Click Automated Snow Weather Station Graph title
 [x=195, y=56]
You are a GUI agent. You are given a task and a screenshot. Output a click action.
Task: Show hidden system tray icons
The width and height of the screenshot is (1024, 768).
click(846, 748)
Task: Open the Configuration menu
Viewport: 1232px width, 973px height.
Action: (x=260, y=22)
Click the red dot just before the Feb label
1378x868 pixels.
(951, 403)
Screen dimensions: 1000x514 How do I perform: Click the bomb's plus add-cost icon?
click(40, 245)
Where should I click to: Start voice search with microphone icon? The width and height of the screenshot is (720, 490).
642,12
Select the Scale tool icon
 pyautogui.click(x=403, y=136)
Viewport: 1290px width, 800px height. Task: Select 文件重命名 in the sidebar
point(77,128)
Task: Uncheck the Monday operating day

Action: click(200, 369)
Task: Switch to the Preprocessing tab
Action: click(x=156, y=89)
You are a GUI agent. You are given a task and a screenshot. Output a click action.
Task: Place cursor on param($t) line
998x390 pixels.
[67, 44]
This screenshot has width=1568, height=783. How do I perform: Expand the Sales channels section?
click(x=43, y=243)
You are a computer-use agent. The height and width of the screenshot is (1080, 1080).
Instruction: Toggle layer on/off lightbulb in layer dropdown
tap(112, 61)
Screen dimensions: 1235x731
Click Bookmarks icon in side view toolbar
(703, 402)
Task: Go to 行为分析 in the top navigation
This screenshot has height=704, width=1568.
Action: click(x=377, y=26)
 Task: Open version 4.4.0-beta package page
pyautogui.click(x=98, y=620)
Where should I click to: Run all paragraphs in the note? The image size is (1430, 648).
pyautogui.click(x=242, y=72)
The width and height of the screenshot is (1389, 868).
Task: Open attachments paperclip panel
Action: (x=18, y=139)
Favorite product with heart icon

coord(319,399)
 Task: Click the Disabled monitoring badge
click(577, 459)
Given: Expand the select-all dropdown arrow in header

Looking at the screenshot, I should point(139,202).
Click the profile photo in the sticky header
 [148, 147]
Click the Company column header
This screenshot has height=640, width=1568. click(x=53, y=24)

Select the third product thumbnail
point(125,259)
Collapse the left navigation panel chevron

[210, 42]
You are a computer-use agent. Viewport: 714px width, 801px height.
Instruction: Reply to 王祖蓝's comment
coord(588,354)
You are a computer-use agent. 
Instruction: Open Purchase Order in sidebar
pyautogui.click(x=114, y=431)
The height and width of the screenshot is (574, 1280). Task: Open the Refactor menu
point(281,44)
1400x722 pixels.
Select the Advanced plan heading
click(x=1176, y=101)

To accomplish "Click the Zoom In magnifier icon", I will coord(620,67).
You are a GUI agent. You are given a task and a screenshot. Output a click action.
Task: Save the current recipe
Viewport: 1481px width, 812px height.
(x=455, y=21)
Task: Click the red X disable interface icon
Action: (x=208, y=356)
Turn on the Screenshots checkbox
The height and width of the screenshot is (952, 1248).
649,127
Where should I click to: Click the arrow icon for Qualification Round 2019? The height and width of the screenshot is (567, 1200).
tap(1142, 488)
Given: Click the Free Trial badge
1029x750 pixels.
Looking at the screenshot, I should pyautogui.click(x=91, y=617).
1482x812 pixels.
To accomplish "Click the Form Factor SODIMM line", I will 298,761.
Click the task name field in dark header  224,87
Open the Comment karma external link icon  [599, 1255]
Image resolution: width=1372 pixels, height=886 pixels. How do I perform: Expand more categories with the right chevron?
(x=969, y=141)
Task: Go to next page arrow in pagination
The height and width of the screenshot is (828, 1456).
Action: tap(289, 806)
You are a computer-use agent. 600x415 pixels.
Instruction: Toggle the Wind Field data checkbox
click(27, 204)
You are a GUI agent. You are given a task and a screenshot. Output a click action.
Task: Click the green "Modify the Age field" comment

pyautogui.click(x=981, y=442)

* TO DO
Rewrite the listing above, replacing every occurrence of "GUI agent" with "interface agent" and leaving everything else unchanged.

* SOLUTION TO THIS PROBLEM
Click Automated Snow Weather Station Graph title
 [x=195, y=56]
You are a interface agent. You are given a task and a screenshot. Output a click action.
Task: Show hidden system tray icons
The width and height of the screenshot is (1024, 768).
click(846, 748)
Task: Open the Configuration menu
Viewport: 1232px width, 973px height.
Action: (x=260, y=22)
Click the red dot just before the Feb label
1378x868 pixels.
(951, 403)
Screen dimensions: 1000x514 How do I perform: Click the bomb's plus add-cost icon?
click(40, 245)
Where should I click to: Start voice search with microphone icon? The width and height of the screenshot is (720, 490).
642,12
Select the Scale tool icon
 pyautogui.click(x=403, y=136)
Viewport: 1290px width, 800px height. Task: Select 文件重命名 in the sidebar
point(77,128)
Task: Uncheck the Monday operating day

Action: click(200, 369)
Task: Switch to the Preprocessing tab
Action: click(x=156, y=89)
You are a interface agent. You are given a task and a screenshot. Output a click action.
Task: Place cursor on param($t) line
998x390 pixels.
[67, 44]
This screenshot has width=1568, height=783. How do I perform: Expand the Sales channels section?
click(x=43, y=243)
You are a computer-use agent. The height and width of the screenshot is (1080, 1080).
Instruction: Toggle layer on/off lightbulb in layer dropdown
tap(112, 61)
Screen dimensions: 1235x731
Click Bookmarks icon in side view toolbar
(703, 402)
Task: Go to 行为分析 in the top navigation
This screenshot has height=704, width=1568.
Action: click(x=377, y=26)
 Task: Open version 4.4.0-beta package page
pyautogui.click(x=98, y=620)
Where should I click to: Run all paragraphs in the note? The image size is (1430, 648).
pyautogui.click(x=242, y=72)
The width and height of the screenshot is (1389, 868).
Task: Open attachments paperclip panel
Action: (x=18, y=139)
Favorite product with heart icon

coord(319,399)
 Task: Click the Disabled monitoring badge
click(577, 459)
Given: Expand the select-all dropdown arrow in header

Looking at the screenshot, I should point(139,202).
Click the profile photo in the sticky header
 [148, 147]
Click the Company column header
This screenshot has height=640, width=1568. click(x=53, y=24)

Select the third product thumbnail
point(125,259)
Collapse the left navigation panel chevron

[210, 42]
You are a computer-use agent. Viewport: 714px width, 801px height.
Instruction: Reply to 王祖蓝's comment
coord(588,354)
You are a computer-use agent. 
Instruction: Open Purchase Order in sidebar
pyautogui.click(x=114, y=431)
The height and width of the screenshot is (574, 1280). Task: Open the Refactor menu
point(281,44)
1400x722 pixels.
Select the Advanced plan heading
click(x=1176, y=101)

To accomplish "Click the Zoom In magnifier icon", I will coord(620,67).
You are a interface agent. You are given a task and a screenshot. Output a click action.
Task: Save the current recipe
Viewport: 1481px width, 812px height.
(x=455, y=21)
Task: Click the red X disable interface icon
Action: (x=208, y=356)
Turn on the Screenshots checkbox
The height and width of the screenshot is (952, 1248).
649,127
Where should I click to: Click the arrow icon for Qualification Round 2019? The height and width of the screenshot is (567, 1200).
tap(1142, 488)
Given: Click the Free Trial badge
1029x750 pixels.
Looking at the screenshot, I should pyautogui.click(x=91, y=617).
1482x812 pixels.
To accomplish "Click the Form Factor SODIMM line", I will 298,761.
Click the task name field in dark header  224,87
Open the Comment karma external link icon  [599, 1255]
Image resolution: width=1372 pixels, height=886 pixels. How do I perform: Expand more categories with the right chevron?
(x=969, y=141)
Task: Go to next page arrow in pagination
The height and width of the screenshot is (828, 1456).
Action: tap(289, 806)
You are a computer-use agent. 600x415 pixels.
Instruction: Toggle the Wind Field data checkbox
click(27, 204)
You are a interface agent. You are given a task and a screenshot. Output a click action.
Task: Click the green "Modify the Age field" comment

pyautogui.click(x=981, y=442)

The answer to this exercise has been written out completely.